** Start of PROVIDED DATA **

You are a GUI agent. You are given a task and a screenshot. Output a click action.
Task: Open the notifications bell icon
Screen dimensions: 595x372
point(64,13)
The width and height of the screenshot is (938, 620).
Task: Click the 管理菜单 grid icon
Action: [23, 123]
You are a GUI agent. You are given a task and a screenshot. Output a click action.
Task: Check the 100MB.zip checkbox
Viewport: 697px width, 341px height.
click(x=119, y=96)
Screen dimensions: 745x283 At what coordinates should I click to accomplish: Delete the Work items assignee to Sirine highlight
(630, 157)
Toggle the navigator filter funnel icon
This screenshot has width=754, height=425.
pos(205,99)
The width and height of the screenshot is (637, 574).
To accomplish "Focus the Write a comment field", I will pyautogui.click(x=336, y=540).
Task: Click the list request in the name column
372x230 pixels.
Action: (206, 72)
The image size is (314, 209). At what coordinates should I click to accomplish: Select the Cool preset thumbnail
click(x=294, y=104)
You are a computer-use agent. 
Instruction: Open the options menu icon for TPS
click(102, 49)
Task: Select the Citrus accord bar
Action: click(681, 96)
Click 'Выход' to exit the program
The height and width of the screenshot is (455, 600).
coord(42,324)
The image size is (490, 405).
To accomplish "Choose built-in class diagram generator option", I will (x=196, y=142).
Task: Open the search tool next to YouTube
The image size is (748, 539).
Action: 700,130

** End of PROVIDED DATA **

*PROBLEM REQUIREMENTS*
Repeat every line of the listing above exactly as it appears.

*RESPONSE BELOW*
You are a GUI agent. You are given a task and a screenshot. Output a click action.
Task: Open the notifications bell icon
Screen dimensions: 595x372
point(64,13)
The width and height of the screenshot is (938, 620).
Task: Click the 管理菜单 grid icon
Action: [23, 123]
You are a GUI agent. You are given a task and a screenshot. Output a click action.
Task: Check the 100MB.zip checkbox
Viewport: 697px width, 341px height.
click(x=119, y=96)
Screen dimensions: 745x283 At what coordinates should I click to accomplish: Delete the Work items assignee to Sirine highlight
(630, 157)
Toggle the navigator filter funnel icon
This screenshot has width=754, height=425.
pos(205,99)
The width and height of the screenshot is (637, 574).
To accomplish "Focus the Write a comment field", I will pyautogui.click(x=336, y=540).
Task: Click the list request in the name column
372x230 pixels.
Action: (206, 72)
The image size is (314, 209). At what coordinates should I click to accomplish: Select the Cool preset thumbnail
click(x=294, y=104)
You are a computer-use agent. 
Instruction: Open the options menu icon for TPS
click(102, 49)
Task: Select the Citrus accord bar
Action: click(681, 96)
Click 'Выход' to exit the program
The height and width of the screenshot is (455, 600).
coord(42,324)
The image size is (490, 405).
To accomplish "Choose built-in class diagram generator option", I will (x=196, y=142).
Task: Open the search tool next to YouTube
The image size is (748, 539).
Action: 700,130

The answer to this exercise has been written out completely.